Recorded data
=====
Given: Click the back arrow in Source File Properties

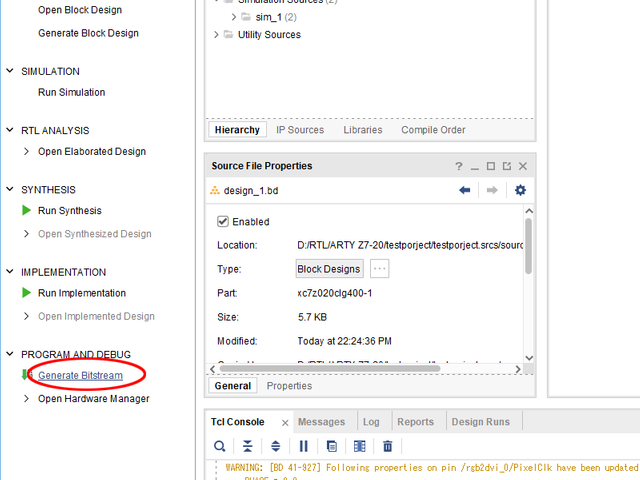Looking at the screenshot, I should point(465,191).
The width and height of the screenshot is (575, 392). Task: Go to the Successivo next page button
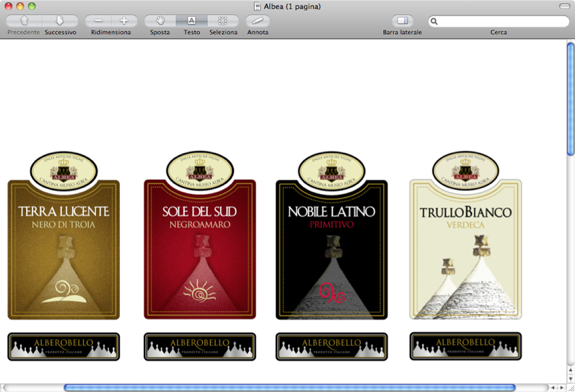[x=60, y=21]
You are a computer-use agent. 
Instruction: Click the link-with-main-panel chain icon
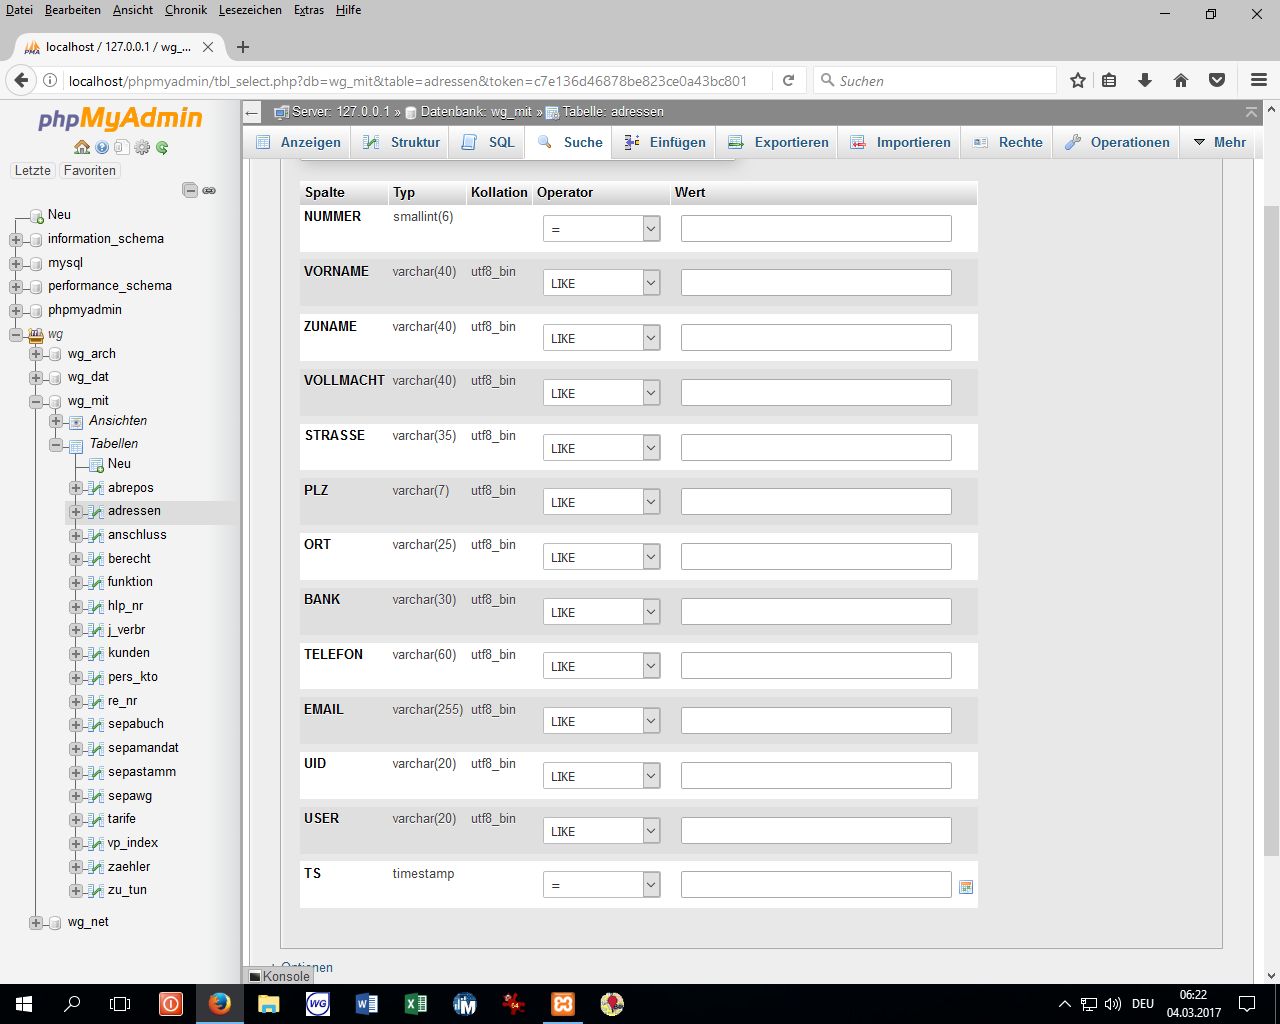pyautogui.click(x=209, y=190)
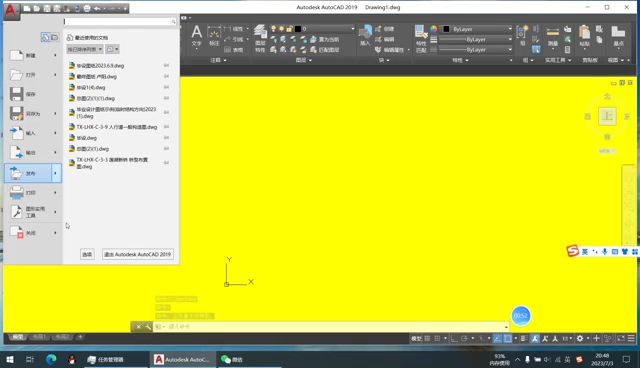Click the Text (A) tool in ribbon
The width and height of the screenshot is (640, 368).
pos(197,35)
=====
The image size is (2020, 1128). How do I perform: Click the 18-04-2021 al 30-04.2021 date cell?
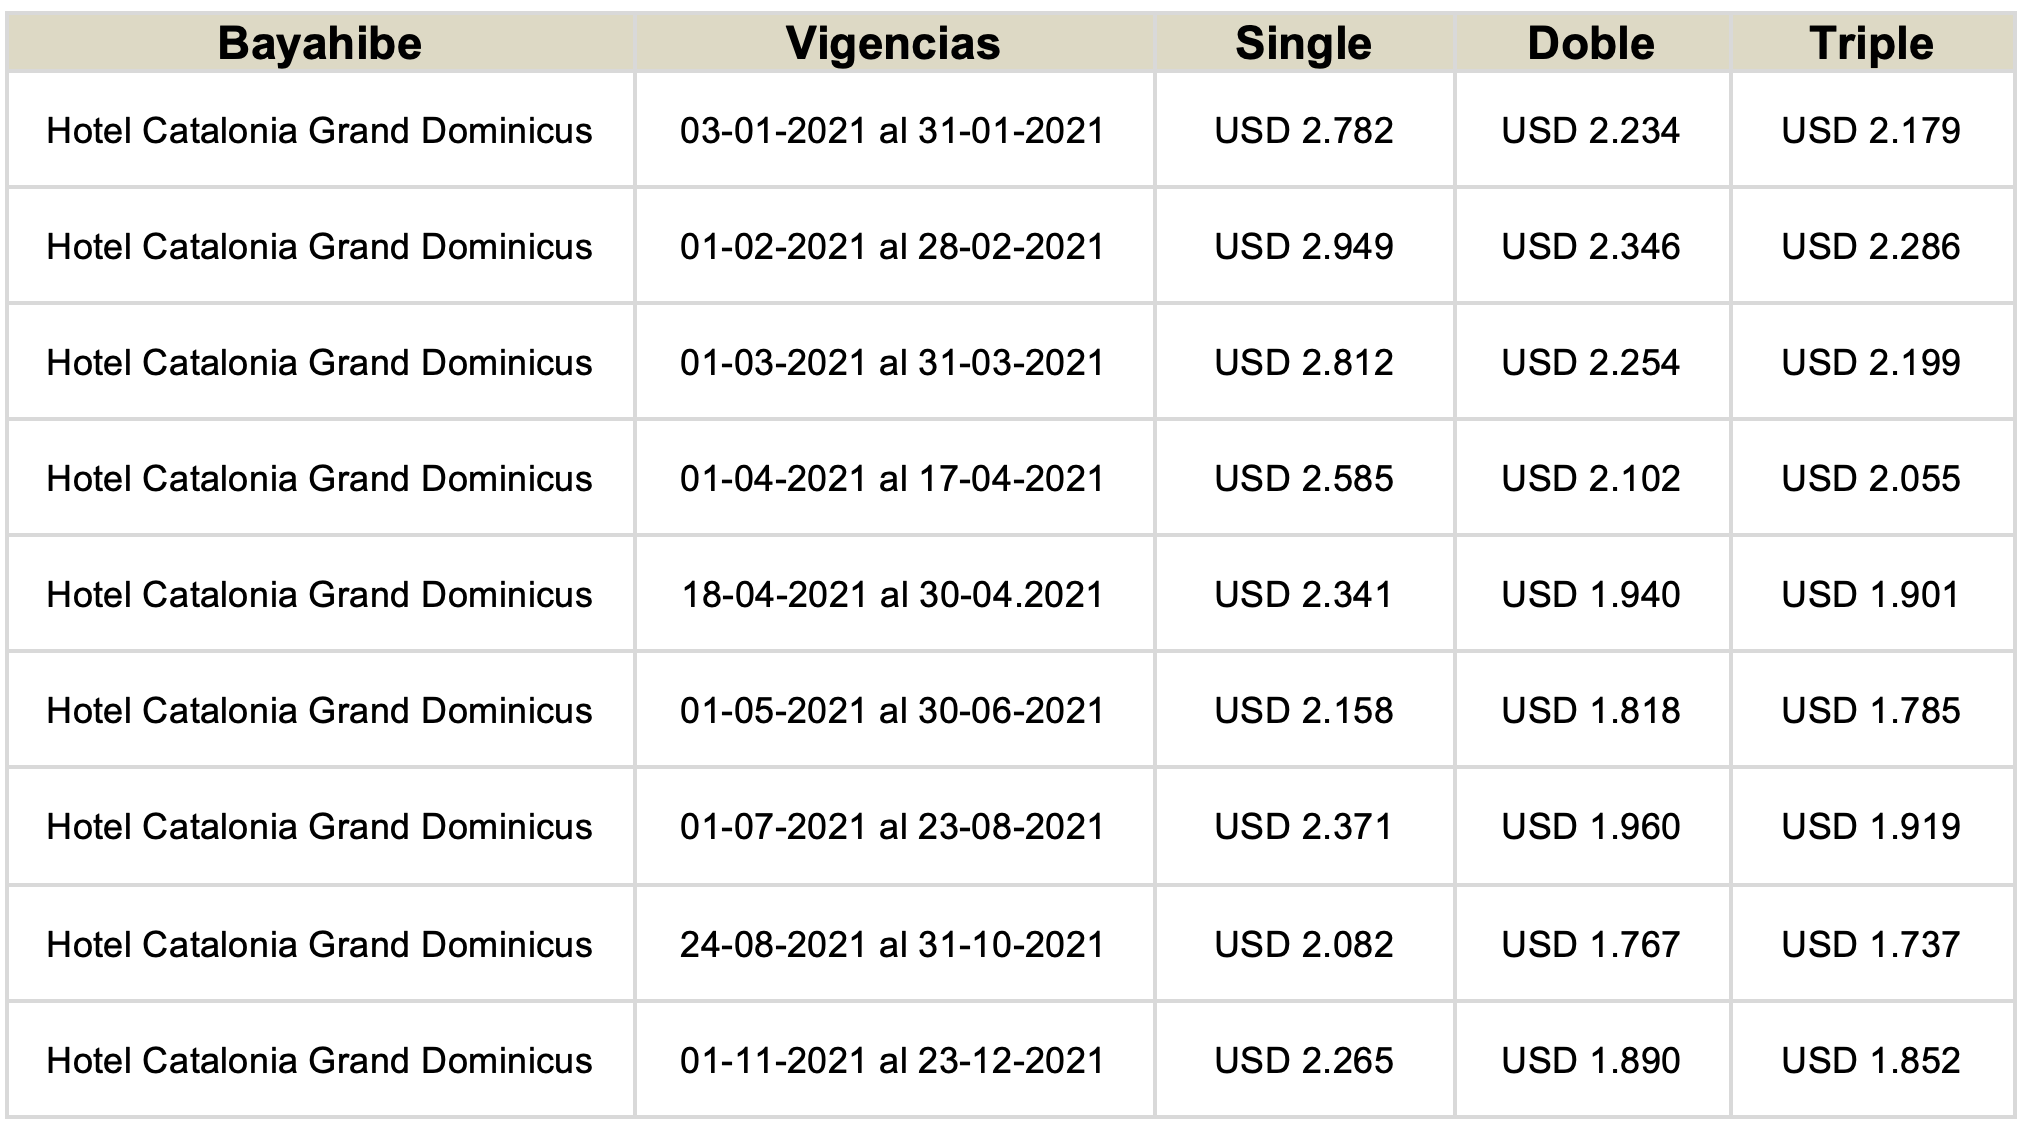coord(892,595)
=====
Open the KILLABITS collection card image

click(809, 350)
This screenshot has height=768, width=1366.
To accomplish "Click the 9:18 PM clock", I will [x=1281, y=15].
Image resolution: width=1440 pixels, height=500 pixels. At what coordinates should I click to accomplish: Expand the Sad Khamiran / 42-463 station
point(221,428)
=====
Task item
Taking the entries above, extract every line from the one bearing "Given: Click the" through the one bearing "You are a computer-use agent.", exactly, with no pictures.

Response to this task
Given: Click the back arrow in Source File Properties

Looking at the screenshot, I should point(465,191).
The width and height of the screenshot is (575, 392). Task: Go to the Successivo next page button
[x=60, y=21]
You are a computer-use agent. 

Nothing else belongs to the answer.